In economics, the Backus–Kehoe–Kydland consumption correlation puzzle, also known as the BKK puzzle, is the observation that consumption is much less correlated across countries than output.
In an Arrow–Debreu economy, i.e. an economy with a complete set of state-contingent markets, country-specific output risks should be pooled and domestic consumption growth should not depend heavily on country-specific income shocks. So according to theory we should observe that consumption is much more correlated across countries than output. What Backus, Kehoe and Kydland found in their article from 1992 was the opposite, namely that consumption is much less correlated across countries than output.
Backus, Kehoe, and Kydland (1992) calculate the correlation of HP-filtered consumption and output for 11 advanced countries relative to the US. The measured average consumption correlation was .19, whereas the average output correlation was .31. Obstfeld and Rogoff (1996) reports average correlation of OECD countries with world consumption (35 “benchmark” countries) of .43, whereas the average OECD country’s output correlation with world benchmark is 0.52. The really puzzling part of these results is not that consumption levels are not perfectly correlated, but that they are less correlated than output. Apparently, there is hardly any risk sharing.
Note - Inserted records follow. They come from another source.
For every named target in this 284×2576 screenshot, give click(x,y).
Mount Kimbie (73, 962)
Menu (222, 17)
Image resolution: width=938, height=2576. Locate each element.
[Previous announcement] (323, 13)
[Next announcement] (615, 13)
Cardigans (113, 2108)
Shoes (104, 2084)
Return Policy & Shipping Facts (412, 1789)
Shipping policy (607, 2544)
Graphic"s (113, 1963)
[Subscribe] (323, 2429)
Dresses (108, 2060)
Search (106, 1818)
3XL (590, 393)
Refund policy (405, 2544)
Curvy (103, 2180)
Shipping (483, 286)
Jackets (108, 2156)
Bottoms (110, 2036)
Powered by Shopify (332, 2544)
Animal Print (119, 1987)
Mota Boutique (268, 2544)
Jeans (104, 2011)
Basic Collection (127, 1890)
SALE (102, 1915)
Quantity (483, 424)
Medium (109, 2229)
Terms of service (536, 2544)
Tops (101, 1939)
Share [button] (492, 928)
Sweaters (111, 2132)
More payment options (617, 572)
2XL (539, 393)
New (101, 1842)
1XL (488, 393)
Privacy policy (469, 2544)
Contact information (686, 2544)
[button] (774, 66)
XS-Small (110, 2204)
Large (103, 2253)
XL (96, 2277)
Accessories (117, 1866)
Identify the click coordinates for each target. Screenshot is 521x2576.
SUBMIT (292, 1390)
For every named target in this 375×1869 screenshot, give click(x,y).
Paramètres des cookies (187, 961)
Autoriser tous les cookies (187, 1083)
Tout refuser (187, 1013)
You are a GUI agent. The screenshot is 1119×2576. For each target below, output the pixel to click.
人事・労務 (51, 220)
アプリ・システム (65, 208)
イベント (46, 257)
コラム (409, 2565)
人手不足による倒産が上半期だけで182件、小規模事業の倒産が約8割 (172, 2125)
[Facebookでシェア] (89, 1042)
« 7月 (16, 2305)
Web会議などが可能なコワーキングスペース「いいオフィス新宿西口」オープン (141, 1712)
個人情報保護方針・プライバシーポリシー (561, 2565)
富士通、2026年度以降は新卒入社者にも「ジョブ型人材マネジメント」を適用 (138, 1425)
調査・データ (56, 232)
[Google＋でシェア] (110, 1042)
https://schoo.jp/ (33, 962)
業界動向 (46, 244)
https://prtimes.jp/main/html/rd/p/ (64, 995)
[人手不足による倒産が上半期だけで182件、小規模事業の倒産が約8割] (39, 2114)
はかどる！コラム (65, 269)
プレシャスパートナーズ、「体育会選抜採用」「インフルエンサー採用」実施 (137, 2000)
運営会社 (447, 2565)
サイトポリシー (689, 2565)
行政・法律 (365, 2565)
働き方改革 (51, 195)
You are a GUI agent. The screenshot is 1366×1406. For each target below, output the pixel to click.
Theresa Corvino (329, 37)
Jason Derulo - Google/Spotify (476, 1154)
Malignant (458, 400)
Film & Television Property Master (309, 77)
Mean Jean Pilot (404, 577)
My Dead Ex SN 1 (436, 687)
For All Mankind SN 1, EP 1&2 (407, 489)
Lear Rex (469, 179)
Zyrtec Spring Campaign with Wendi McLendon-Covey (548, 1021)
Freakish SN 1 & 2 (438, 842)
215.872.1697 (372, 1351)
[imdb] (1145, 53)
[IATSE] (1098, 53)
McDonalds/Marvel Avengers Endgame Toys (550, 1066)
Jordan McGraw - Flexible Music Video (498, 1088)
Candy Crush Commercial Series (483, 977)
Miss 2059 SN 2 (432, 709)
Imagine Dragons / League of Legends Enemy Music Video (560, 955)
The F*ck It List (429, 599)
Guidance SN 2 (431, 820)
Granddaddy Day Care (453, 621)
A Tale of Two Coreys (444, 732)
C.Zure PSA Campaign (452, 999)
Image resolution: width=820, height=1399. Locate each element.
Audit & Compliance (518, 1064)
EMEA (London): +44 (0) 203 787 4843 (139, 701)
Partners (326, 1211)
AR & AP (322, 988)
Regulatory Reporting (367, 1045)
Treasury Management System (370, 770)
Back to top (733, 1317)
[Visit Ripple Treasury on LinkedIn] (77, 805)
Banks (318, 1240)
Obstfeld and Rogoff (2000) identifies this as one of the six major puzzles in international economics. The others are the home bias in trade puzzle, the equity home bias puzzle, the Feldstein-Horioka savings-investment correlations puzzle, the purchasing power and exchange rate disconnect puzzle, and the Baxter-Stockman neutrality of exchange rate regime puzzle. It is also related to the Backus-Smith consumption-real exchange rate puzzle.